CCDF rules require that each family receive a consumer statement when they use the program. The statement includes specific information about the early childhood program a family selects. At your family intake appointment, the statement is printed out. It includes the same information that you can find on ChildCareFinder.In.Gov about the program. The statement has the following general and specific information for families:
- How CCDF subsidies are designed to promote equal access
- How to submit a complaint about a program through the complaint hotline
- How families can contact their local child care resource and referral (CCR&R) agency and other community-based supports
- Date of last inspection for the selected program
- Any health and safety licensing violations within the last 15 months (violations are specific to the selected program)
- Quality standards met by the provider — for example, their Paths to QUALITY level or if they are participating
Families can view an example of the consumer statement by clicking here. Click here to see more!
New CCDF Policies Call for Clear Suspension & Expulsion Policies
This update focuses on ensuring that all CCDF-eligible programs in Indiana have clear policies regarding suspension and expulsion. These rule requirements aim to ensure positive social-emotional growth in all early education settings.

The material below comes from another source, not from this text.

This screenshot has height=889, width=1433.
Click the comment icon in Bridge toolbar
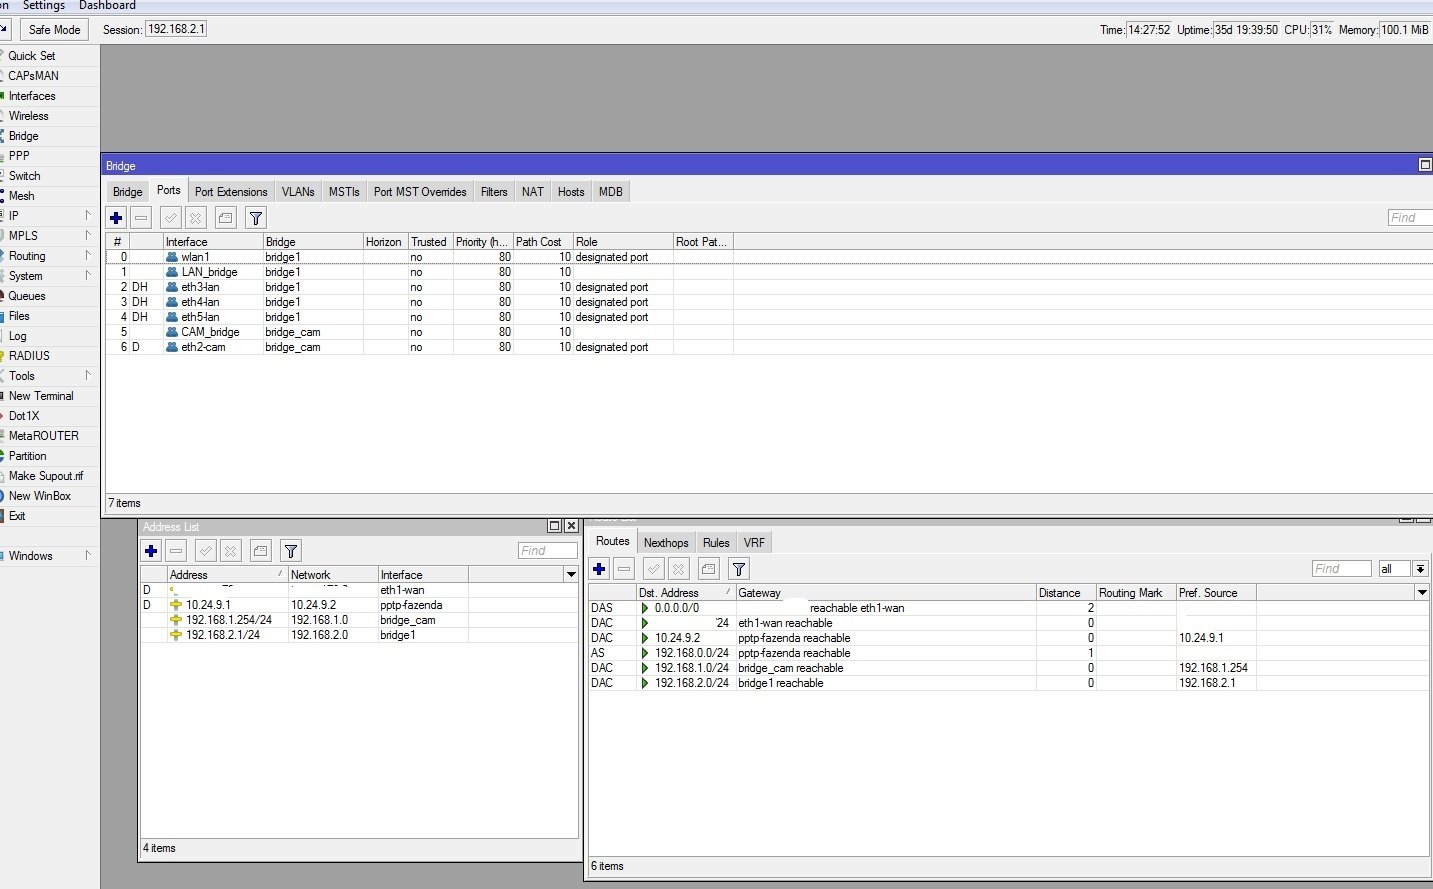[226, 218]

Requirements for all CCDF-Eligible Programs:
- Early education programs that are eligible for CCDF vouchers must have a policy on suspension and expulsion. Programs must share policies before families enroll. Additionally, all programs should update families on their policies at this time.
- These policies have to promote social-emotional growth. They need to include age-appropriate positive behavior supports. Programs also have to limit – or eliminate – any disciplinary approaches that focus on excluding children. That includes expulsion, suspension and other practices that remove children from learning.

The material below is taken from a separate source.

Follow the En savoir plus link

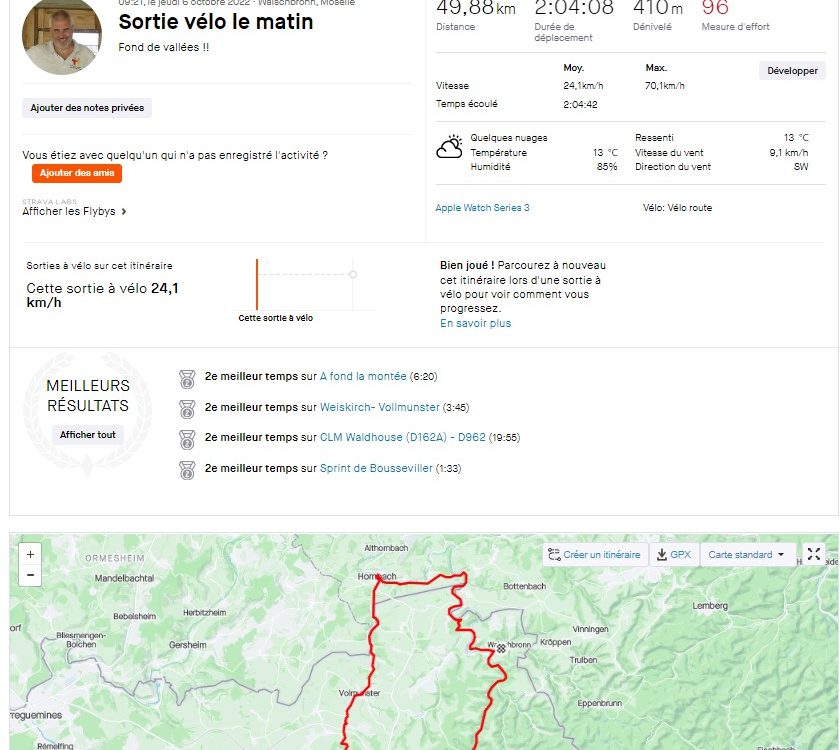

- Program policies must clearly define a process for managing challenging behaviors. For behaviors that cannot be managed using ordinary classroom strategies, clear steps must be defined. A child cannot be expelled for behavioral challenges unless those procedures have been followed.
- Suspension and expulsion due to non-payment is a separate issue. It is not covered by this rule.
- Programs’ policies on suspension and expulsion will be checked in on by the state’s licensing system. Indiana’s licensing consultants regularly visit regulated programs. In any visit after October 1, 2018, programs are expected to be able to share their policy with consultants.
For programs: if there are any questions about creating a policy, the state has created supports. A guidance tool for programs has been developed to assist with the creation of a suspension and expulsion policy. The OECOSL Suspension and Expulsion Policy Guidance for Programs is posted on OECOSL’s website and here on the Brighter Futures Indiana’s website. Indiana’s local child care resource and referral agencies can also provide help on meeting this update.